Thursday, February 4, 2010

Fried Green Tomatoes at the Whistle Stop Cafe

I think I've mentioned before how much I like books with layered narratives. In Fried Green Tomatoes at the Whistle Stop Cafe, Fannie Flagg tells two stories simultaneously. The first is set in Whistle Stop, Alabama during the Depression (it starts out in 1929); the second is set mostly in a nursing home in Birmingham, Alabama in the '80s (starting in 1985).

The stories alternate, with Mrs Threadgoode (in the present) telling Evelyn Couch the story of Idgie, Ruth and the Whistle Stop Cafe. Evelyn doesn't know Mrs. Threadgoode when the novel begins, but she has come to the nursing home with her husband to visit his aunt who hates her. So rather than endure the torment of insult after insult, Evelyn retires to the common area, where Mrs. Threadgoode approaches her and starts telling her story.

It starts when Idgie Threadgoode (Mrs. Threadgoode's sister-in-law) was just a girl. Forever getting into trouble, Idgie's childhood was a wild one. She idolized her older brothers, especially Buddy, and followed them around, learning what they knew and copying what they did. But then Buddy was killed, hit by a train, in front of Idgie and she ran away for a while to live in the woods and deal with her grief alone.

But she comes back and grows up and eventually initiates a kind of friendship with Ruth, who had been Buddy's girlfriend and also present on the day he died. But Ruth is trapped in an extremely abusive relationship with a man named Frank. And one day Ruth writes to Idgie asking for help, so Idgie goes and gets her and they open up the Whistle Stop Cafe. And then Ruth has her baby, a boy she names Buddy.

One of the things Flagg does best, besides her depiction of friendship, is her invocation of the social realities in Whistle Stop, Alabama in the '20s and '30s. Poverty and racial tensions run high and Idgie and Ruth have more than one run in with the local Ku Klux Klan for daring to sell food to the black residents from their back kitchen door.

The cafe, in fact, is famous for its barbecue, coffee and pie.

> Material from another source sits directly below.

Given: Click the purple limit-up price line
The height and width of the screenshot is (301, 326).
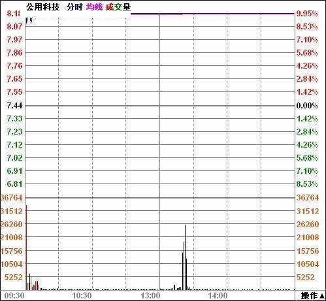Looking at the screenshot, I should click(x=212, y=14).
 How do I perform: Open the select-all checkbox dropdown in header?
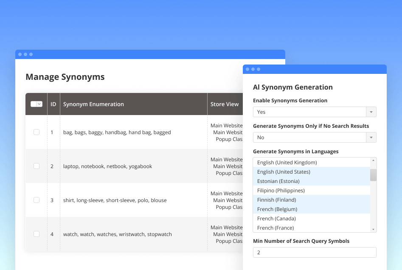(39, 104)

And because Whistle Stop is right on the railway, the rotating cast of customers and regulars offers Flagg a way to comment on the fortunes of the outside world without being too direct about it.

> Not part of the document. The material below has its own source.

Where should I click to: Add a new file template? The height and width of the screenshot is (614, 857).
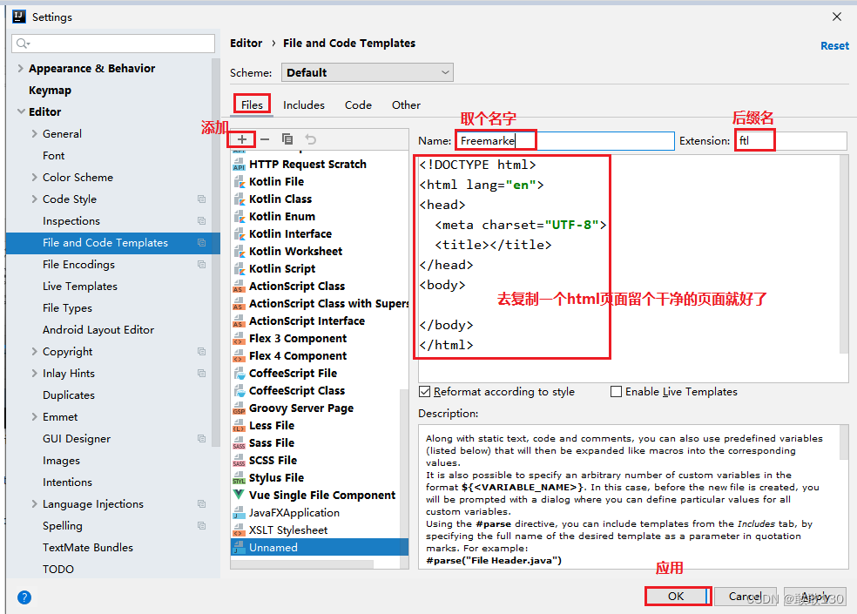(x=241, y=138)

And just as I was the first time I read Fried Green Tomatoes, Evelyn Couch is riveted by the story Mrs. Threadgoode tells her. Evelyn is an overweight, middle-aged woman at the brink of menopause. She's depressed, unhappy in her marriage and unhappy with herself, and in the stories Mrs. Threadgoode tells her she finds a kind of escape. Suddenly, Evelyn has something to look forward to and, maybe for the first time, she is able to envision the kind of intrepid woman she wants to be.

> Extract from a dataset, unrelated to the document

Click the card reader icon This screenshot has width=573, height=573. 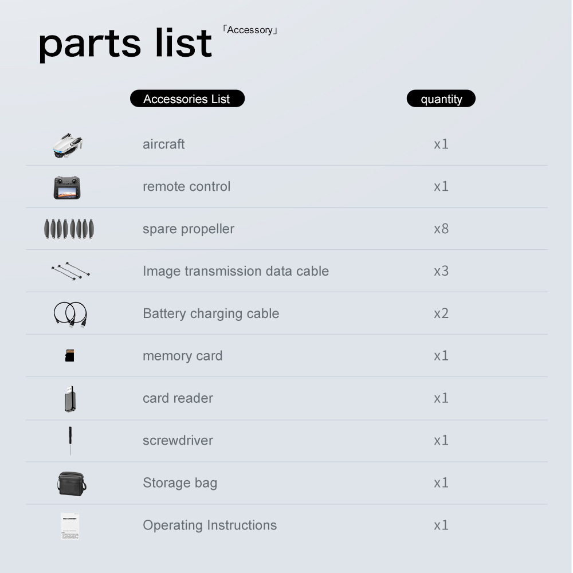70,399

Typically, in a story that alternates perspective and era, there's one narrative that really catches your attention and one that you just hurry through. The first time I read Fried Green Tomatoes (which was, in the spirit of full disclosure, after I had already seen the movie numerous times), all I wanted to read about were Idgie and Ruth. Their lives seemed so removed from mine, so full of adventure and customs and politics. I think as a kid I kind of wanted to be Idgie.

But now, when I go back to the novel, as much as my love for Idgie and Ruth is unwavering, I've developed a new fondness for Evelyn. In her own way, Evelyn is fighting societal norms as much as Idgie was, it's just less obvious because the battle Evelyn is waging is internal. But Evelyn has Mrs. Threadgoode and Idgie and Ruth have each other, which is a point I think Flagg is careful to make.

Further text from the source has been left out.